• EXERCISE AIM: Beginning with the line that contains "You are a computer-use agent. 622x699 pixels.", copy each subsequent line of the data below through the last one, including both ends but not the pictures.

• ENTRIES PROVIDED:

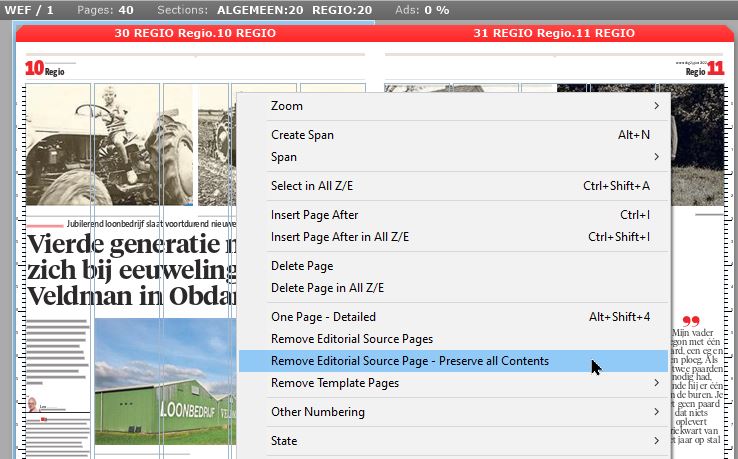The width and height of the screenshot is (738, 459).
Task: Select Insert Page After in All Z/E
Action: [x=339, y=237]
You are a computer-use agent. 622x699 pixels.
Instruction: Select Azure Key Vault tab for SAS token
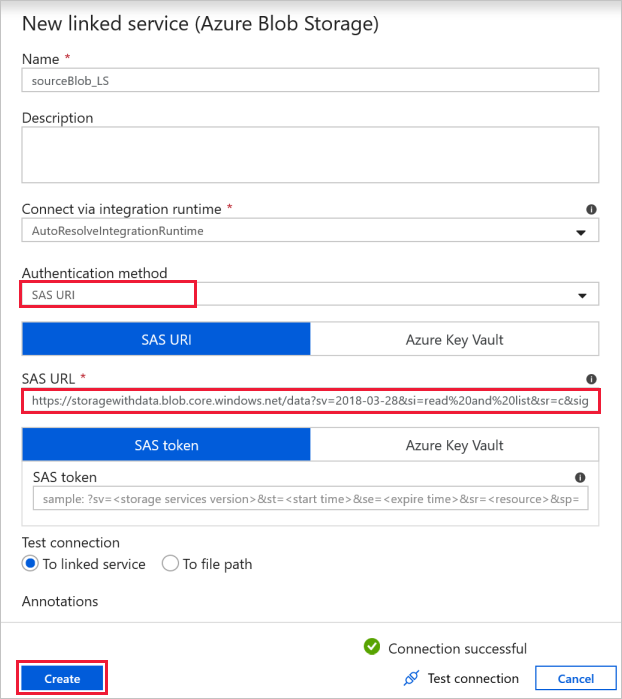[x=454, y=445]
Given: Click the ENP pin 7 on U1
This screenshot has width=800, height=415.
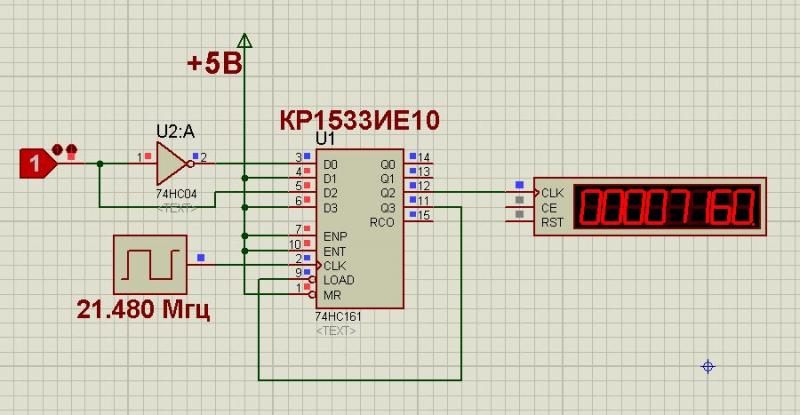Looking at the screenshot, I should click(304, 236).
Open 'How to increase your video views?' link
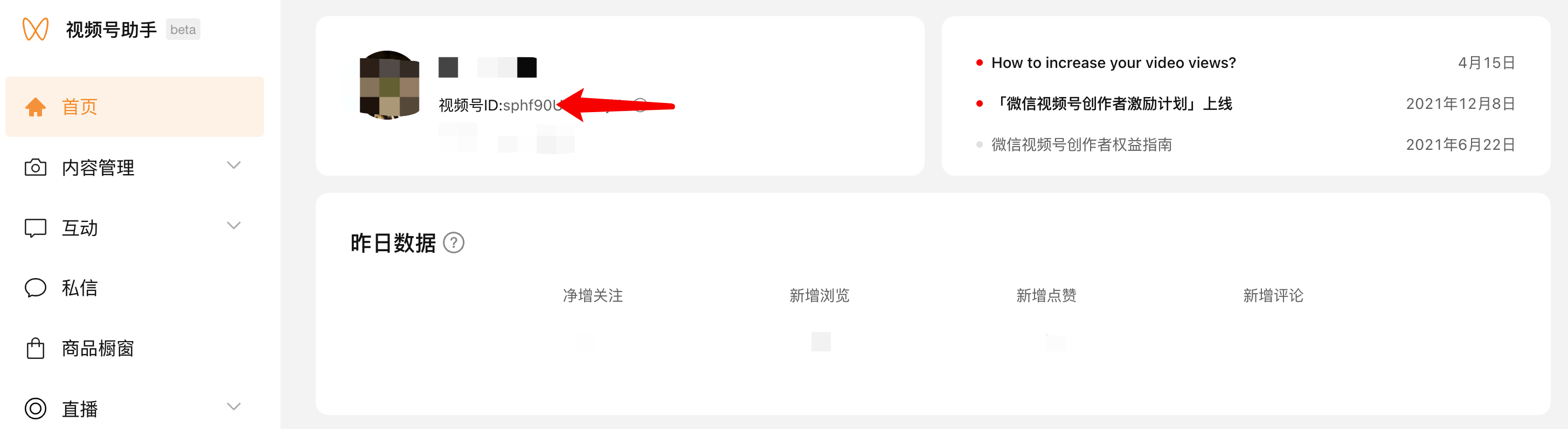This screenshot has height=429, width=1568. pos(1113,63)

• TASK SOLUTION:
You are a computer-use agent. 622x699 pixels.
Instruction: Select Azure Key Vault tab for SAS token
[x=454, y=445]
Given: Click the ENP pin 7 on U1
This screenshot has width=800, height=415.
Looking at the screenshot, I should click(304, 236).
Open 'How to increase your video views?' link
This screenshot has height=429, width=1568. pos(1113,63)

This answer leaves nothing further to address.